Malgré ces avantages relatifs, l’intérêt fondamental de l’Italie est de parvenir à la conclusion de cet accord. L’accord sur l’imposition libératoire comprend la possibilité d’une déclaration volontaire tout en la dépassant et en l’intégrant dans un cadre plus large balançant subtilement les intérêts du maintien de la protection de la sphère privée et le règlement complet du passé. Le système de l’accord offre des avantages qu’aucun système de déclaration automatique ne parvient à égaler dans la mesure, où selon les modèles, la déclaration automatique ne garantit ni l’anonymat et ni l’impunité des comportements passés, offrant moins d’incitatifs à l’auto-déclaration. Enfin, rien n’empêche l’Italie de maintenir son programme de déclaration volontaire, permettant d’éviter la fuite des capitaux vers des juridictions peu coopératives et tirant profit des avantages des deux systèmes.

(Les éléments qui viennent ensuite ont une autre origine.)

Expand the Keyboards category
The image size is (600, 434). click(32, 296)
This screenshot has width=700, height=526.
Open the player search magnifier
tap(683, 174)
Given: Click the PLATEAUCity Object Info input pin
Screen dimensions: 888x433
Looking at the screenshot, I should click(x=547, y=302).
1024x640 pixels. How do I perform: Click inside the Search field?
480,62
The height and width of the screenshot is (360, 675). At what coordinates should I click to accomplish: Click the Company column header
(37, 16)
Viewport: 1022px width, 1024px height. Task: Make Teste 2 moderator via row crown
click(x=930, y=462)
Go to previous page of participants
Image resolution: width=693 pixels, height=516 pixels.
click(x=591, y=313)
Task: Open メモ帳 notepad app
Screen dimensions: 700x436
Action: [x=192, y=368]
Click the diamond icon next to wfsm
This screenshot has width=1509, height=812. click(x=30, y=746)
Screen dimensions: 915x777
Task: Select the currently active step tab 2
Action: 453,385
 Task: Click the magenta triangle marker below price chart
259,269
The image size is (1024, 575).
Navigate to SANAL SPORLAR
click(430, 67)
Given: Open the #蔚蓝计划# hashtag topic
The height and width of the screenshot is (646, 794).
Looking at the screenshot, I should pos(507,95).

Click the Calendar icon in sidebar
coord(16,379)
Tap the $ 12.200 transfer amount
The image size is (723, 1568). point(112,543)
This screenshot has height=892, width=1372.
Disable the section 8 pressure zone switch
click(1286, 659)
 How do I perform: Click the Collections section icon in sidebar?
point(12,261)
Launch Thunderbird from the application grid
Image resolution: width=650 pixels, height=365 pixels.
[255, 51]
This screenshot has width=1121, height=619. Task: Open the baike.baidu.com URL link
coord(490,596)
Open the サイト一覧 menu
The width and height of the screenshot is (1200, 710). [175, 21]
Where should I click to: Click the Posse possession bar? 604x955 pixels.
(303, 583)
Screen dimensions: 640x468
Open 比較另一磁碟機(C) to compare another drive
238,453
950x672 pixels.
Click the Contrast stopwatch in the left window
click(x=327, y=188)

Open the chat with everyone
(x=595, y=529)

L’Italie s’apprête à trouver la formule magique…

Pourquoi la Suisse doit défendre sa formule

Si l’accord d’imposition libératoire posait problème lorsqu’il était conçu comme la stratégie globale du Conseil fédéral, il offre en revanche des avantages tactiques pour régler le passé avec les partenaires les plus importants de la Suisse. Ainsi, il pourrait être conçu comme un règlement du passé couplé à un régime transitoire qui n’aurait plus l’ambition de remplacer l’échange automatique d’information. Enfin, l’accord augmente les alternatives à disposition des clients dans le mesure où les clients peuvent soit s’acquitter d’un impôt après coup sur l’ensemble de leurs avoirs, soit déclarer leurs comptes – avantage non négligeable pour assurer une transition progressive de la place financière suisse vers un nouveau modèle qui ne se fonde plus sur le secret bancaire.

Le conte devenue réalité

Malgré les défauts intrinsèques de l’imposition libératoire à la source, il est primordial que l’Italie et la Suisse s’engagent sur cette voie tant cette solution sert leurs intérêts conjoints. La question centrale reste toutefois de savoir dans quelle mesure cette solution permettra de débloquer les autres dossiers fiscaux (listes noires et sanctions indirectes italiennes, statut des frontaliers) ainsi que les questions relatives à la place financière (accès au marché suite à l’adoption de MiFID II). Une politique du linkage a peu de chance de prouver son efficacité dans la mesure où l’Italie dispose d’autres instruments à sa disposition telle que la déclaration volontaire. Une analyse du projet d’accord avec l’Allemagne laisse penser qu’il est illusoire de croire que l’accord permettra un large accès au marché italien pour les banques suisses. Cela d’autant plus que l’adoption de MiFID II et sa mise en œuvre ne sont pas définitives ou n’ont pas débuté. La récente adoption de MiFID II, laissant une grande partie de la politique d’accès au marché aux mains des Etats, offre toutefois une plus grande flexibilité à la Suisse dans la mesure où l’accès au marché reste bilatéral. Le règlement du passé, sans ouvrir immédiatement le marché italien, peut servir à créer un cadre favorable à la poursuite de telles négociations. Le bilatéral fait un retour remarqué et chaque initiative permettant de le développer et le renforcer doit être encouragée et soutenue.